[Avodah] Vaccinations - Rav Asher Weiss

Akiva Miller akivagmiller at gmail.com
Tue Jan 15 04:43:51 PST 2019


.
R' Alexander Seinfeld quoted Rav Asher Weiss, and explained Rav Weiss
to be distinguishing between vaccination and ma'akeh:

> He uses the example of a maaka (fence around a place where one
> could fall). How effective is this fence, assuming it is built
> and used correctly? Can we agree that it is 100% effective at
> its job of preventing falls? (Excluding building errors or
> misuse such as climbing over it)? The vaccination is not like
> that – even when made and used correctly, we still expect about
> 1 in 1,000,000 children to die from it. That’s pretty scary, and
> the ma'aka mitzvah does not readily and obviously apply here.
> The essence of a ma'aka is that it is a 100% protection against
> a possible danger (nobody knows the level of danger without a
> ma'aka, I propose 1 in a thousand (.1% percent as a good-faith
> estimate). To repeat, a 100% protection against a 0.1% risk. But
> as I've already shown, a vaccination is not a 100% protection
> and the risk is low but not zero.

R' Zev Sero disagrees with the claim that maakeh offers a 100% guarantee:

> Nothing has zero risk, or a zero failure rate.
>
> As you point out parapets have two modes of failure: defective
> construction, and people climbing over them; however uncommon
> these are, that's a non-zero failure rate; not the 2% of the
> MMR vaccine, but let's suppose 0.02%. ...
>
> Parapets also carry a minuscule risk, e.g. from people striking
> their heads against them, ...

I would agree with RZS's basic point, but I would go much much farther
than he went. The risks of a maakeh are not merely from when the
maakeh was built incorrectly (in which case it's not really a maakeh
at all), or from when someone deliberately defeats its safety features
(like when climbing over it), or from "oness"-type collateral damage
(like hitting one's head against it, in which case he'd have been
better off if there had been no maakeh at all).

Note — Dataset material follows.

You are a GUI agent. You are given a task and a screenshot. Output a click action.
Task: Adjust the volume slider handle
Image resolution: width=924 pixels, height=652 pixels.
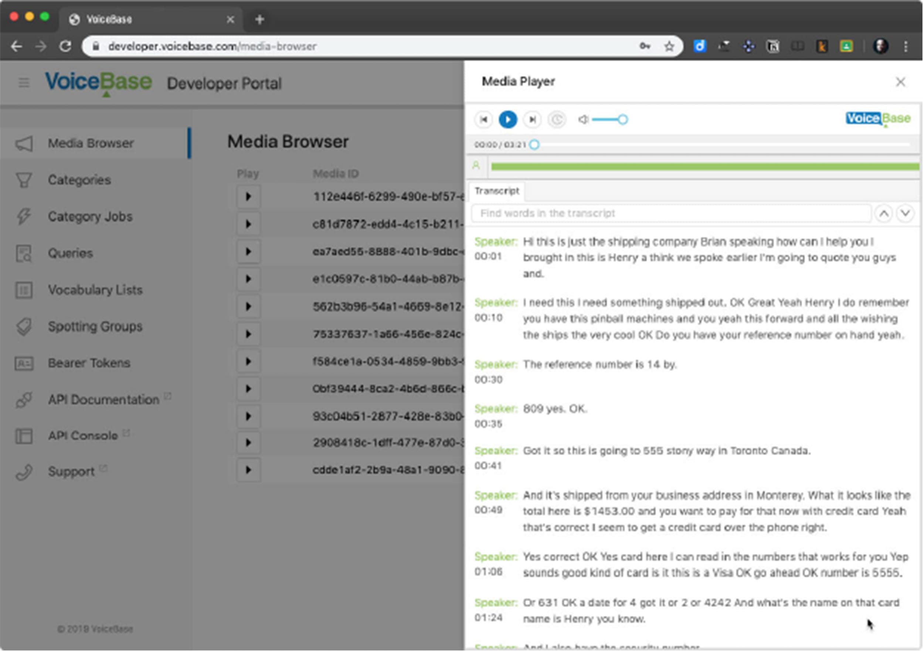[623, 119]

Rather, I would argue that the maakeh is inherently a less-than-100%
protection, and doesn't even claim to offer 100% protection.

Mechaber Choshen Mishpat 427:5 writes, "The maakeh must be no less
than 10 tefachim high, so that a faller will not fall from it. And the
wall must be strong so that a person who leans on it will not fall."

The criterion of "leaning" seems rather weak to me. I can easily
imagine many situations where a just-barely-kosher maakeh will NOT
give 100% protection: When people are running or fighting, their
momentum is that much greater, and a maakeh that would have protected
someone leaning will be inadequate. Even a person who is walking
backwards (for some legitimate reason) may not realize that he is
close to the edge and the maakeh MIGHT fail to stop him. This will be
especially dangerous if the person is tall and/or a small shiur of
"tefach" was used for the construction.

No. A maakeh is NOT a 100% protection. It might offer 100% protection
to the typical cases, but not to the unusual ones.